Dal momento dell’ingresso in città le truppe giapponesi seminarono il terrore tra gli abitanti sopravvissuti ai bombardamenti: per circa sei settimane andarono avanti stupri, saccheggi, uccisioni di civili (tra cui donne e bambini) con la giustificazione che potessero essere soldati cinesi sotto copertura.
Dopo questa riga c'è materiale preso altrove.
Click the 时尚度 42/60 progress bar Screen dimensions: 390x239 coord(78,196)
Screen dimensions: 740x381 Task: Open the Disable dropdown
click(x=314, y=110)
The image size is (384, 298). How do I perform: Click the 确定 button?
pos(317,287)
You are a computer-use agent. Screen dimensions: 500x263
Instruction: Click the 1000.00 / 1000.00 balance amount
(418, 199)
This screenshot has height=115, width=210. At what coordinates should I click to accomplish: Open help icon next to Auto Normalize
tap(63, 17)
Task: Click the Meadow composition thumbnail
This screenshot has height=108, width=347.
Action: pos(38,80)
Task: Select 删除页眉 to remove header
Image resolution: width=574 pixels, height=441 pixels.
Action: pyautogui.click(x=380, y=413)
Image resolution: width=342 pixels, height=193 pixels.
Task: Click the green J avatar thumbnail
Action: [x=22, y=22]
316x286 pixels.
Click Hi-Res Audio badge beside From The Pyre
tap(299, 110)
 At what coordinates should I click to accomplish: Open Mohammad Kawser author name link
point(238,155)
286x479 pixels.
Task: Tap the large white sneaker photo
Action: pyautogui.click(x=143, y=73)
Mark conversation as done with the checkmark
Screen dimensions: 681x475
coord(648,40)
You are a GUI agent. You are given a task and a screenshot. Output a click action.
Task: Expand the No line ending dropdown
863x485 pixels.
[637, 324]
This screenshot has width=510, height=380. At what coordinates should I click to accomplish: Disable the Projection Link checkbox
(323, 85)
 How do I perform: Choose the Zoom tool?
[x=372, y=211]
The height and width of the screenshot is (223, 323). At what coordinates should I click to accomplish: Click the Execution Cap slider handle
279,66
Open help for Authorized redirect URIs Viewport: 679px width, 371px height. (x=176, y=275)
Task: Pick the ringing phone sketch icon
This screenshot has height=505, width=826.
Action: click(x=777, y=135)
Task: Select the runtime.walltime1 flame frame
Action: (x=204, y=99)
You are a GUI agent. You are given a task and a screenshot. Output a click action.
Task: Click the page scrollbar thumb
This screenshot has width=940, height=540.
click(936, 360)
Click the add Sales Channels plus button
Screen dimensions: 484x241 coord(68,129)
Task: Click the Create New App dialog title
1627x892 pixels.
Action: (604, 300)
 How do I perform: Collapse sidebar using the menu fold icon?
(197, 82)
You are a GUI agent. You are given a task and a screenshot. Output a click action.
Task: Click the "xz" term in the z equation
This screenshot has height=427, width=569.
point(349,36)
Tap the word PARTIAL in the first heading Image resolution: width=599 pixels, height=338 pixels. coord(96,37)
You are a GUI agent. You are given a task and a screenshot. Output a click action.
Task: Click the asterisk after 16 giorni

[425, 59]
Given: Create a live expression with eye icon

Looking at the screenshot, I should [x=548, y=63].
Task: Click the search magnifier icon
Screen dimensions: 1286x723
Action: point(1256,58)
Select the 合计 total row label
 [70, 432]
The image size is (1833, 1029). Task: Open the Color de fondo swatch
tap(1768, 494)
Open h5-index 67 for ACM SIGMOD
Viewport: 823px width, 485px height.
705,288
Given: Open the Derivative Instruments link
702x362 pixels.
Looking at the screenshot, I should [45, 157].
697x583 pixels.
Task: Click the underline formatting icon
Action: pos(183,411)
Circa un terzo della città fu dato alle fiamme e nella documentazione del massacro, chiamato anche “lo stupro di Nanchino” o “il massacro di Nanchino”, compaiono foto di persone sepolte vive, impalate, cadaveri di bambini ammassati in attesa della sepoltura.
(attenzione, alcune foto contengono immagini forti)
Il numero delle vittime non è mai stato accertato con precisione: la Cina rivendica 300.000 uccisioni solo tra i civili, il Giappone riconosce un numero di vittime totali tra le 100.000 e le 200.000 (anche se alcuni storici nazionalisti hanno spesso parlato di “poche centinaia di morti”), mentre la comunità internazionale si trova abbastanza d’accordo su una cifra tra i 200.000 e i 300.000. Il documentario del 1995, Un pollice di sangue per un pollice di terra, che si basa sulle prove presentate al Processo di Tokyo, sostiene che a causa dell’invasione giapponese le vittime civili a Nanchino furono oltre 340.000.
Prima dell’occupazione della città i 22 occidentali residenti a Nanchino, guidati da John Rabe, un dirigente della Siemens, si ritirarono in una zona della città che dichiararono “zona di sicurezza”. I giapponesi cercarono di rispettare l’area, che fu largamente risparmiata da bombardamenti e violenze, durante gli scontri precedenti e successivi all’occupazione: l’imposizione della “zona di sicurezza” salvò la vita a decine di migliaia di civili cinesi, e le testimonianze degli occidentali rimasti in città furono determinanti per le condanne dei generali giapponesi responsabili del massacro.